Strong demand for China's monetised products after Penghua Qianhai Vanke Reit
Penghua Reit, the first to receive mainland regulatory approval, plans to raise 3b yuan to invest in a Qianhai office project built by China Vanke
Strong investor response to the Penghua Qianhai Vanke Real Estate Investment Trust Mixed Mutual Fund will encourage more landlords and developers of mainland properties to introduce monetisation moves, say property analysts.
Penghua Reit, the first reit on the mainland, was approved by the China Securities Regulatory Commission on June 8.
The reit is targeting to raise three billion yuan (HK$3.8 billion) from institutional and retail investors and will list on the Shenzhen Stock Exchange after the offering period between June 26 and July 1.
The closed-end fund will invest half in an office project - Enterprise Dream Park in Qianhai - built by China Vanke, the country's top homebuilder. It will reap full rental income from the project from the start of the year to July 2023.
"China will continue to launch this kind of monetised product," said Derek Cheung, chief executive of New Century Asset Management, the manager of New Century Reit, the first China hotel reit.
"They have to," said Cheung, adding that mainland developers need a diversified source of funding from debt and that many Chinese developers wanted to monetise their commercial assets as an exit route.
But Cheung said the Penghua Reit did not resemble the typical reit structure by international standards.
"Unit holders of Penghua Reit do not have ownership of the property, it is more a kind of rental securitisation," he said.
According to Barclays, traditional reits have full ownership of underlying assets, but the Penghua product is backed by the operating rights rather than ownership.
After 10 years of operation, the project will be transferred from China Vanke to the Qianhai government for free. The fund will also be terminated in 10 years, says Barclays.
Some Chinese landlords appear to have progressed in launching quasi-reit products in the domestic market, according to Barclays.
As an example, it cited Wanda Group and 99 Bill jointly introducing China's first commercial property crowd-funding product, Stable Earner No1, to finance the construction of five Wanda Plaza projects.

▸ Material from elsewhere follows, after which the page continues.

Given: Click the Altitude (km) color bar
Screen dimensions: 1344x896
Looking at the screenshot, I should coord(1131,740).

Another example is Citic Securities, which launched two specific asset management plan products last year.
While none of these structures exactly resemble Hong Kong-listed reits, these innovative products do offer landlords alternative ways to cash in their investments in commercial properties, helping them realise their "light asset" strategies.
Analysts said these are still good examples of monetised products for the mainland market when China is not ready for a traditional reit since issues such as tax and dividend distribution have not been settled.

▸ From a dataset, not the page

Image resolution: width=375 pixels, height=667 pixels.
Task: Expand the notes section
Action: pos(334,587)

"The Penghua Reit demonstrates the Chinese government's continuing interest in encouraging an attractive equity product to help developers transition to a more asset-light balance sheet, diversify their sources of funding from debt, and meeting China's housing goals," said Peter Verwer, chief executive of the Asia Pacific Real Estate Association.

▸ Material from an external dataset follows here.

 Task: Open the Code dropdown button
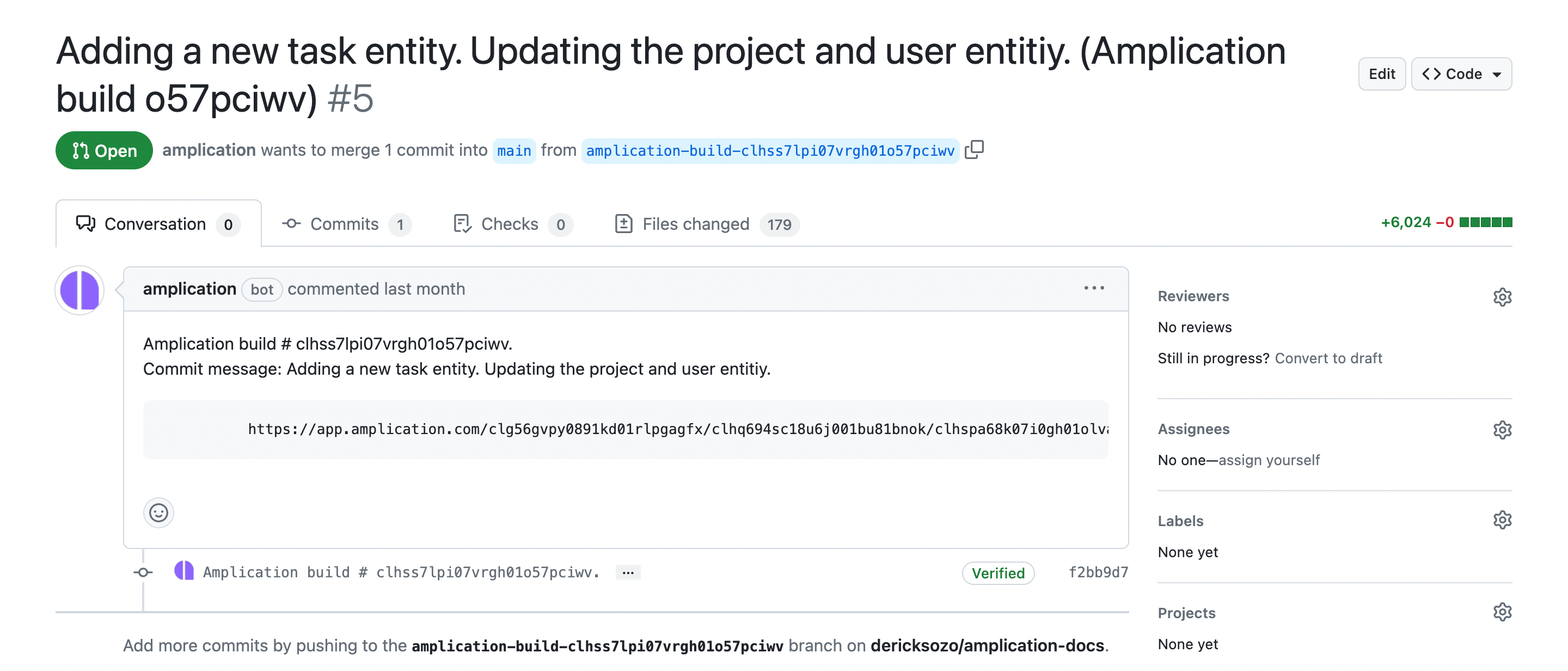point(1461,74)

"The launching of Penghua Reit shows Chinese authorities are serious about exploring potential reit frameworks that suit the country's national development goals. It is also a further positive step towards developing a comprehensive reit model in China that will address taxation structures, gearing rules, distribution requirements and the role of sponsors," Verwer said.
"The potential for reits in China is huge, given the country's high urbanisation and mobility rates, which feed demand for increasing volumes of commercial, retail and industrial space as well as social infrastructure," he said.
Victor Yeung, managing partner of real estate fund management firm Admiral Investment, said if the central government wants a thriving reit sector, he would encourage a clear and "official" law to be passed as soon as possible.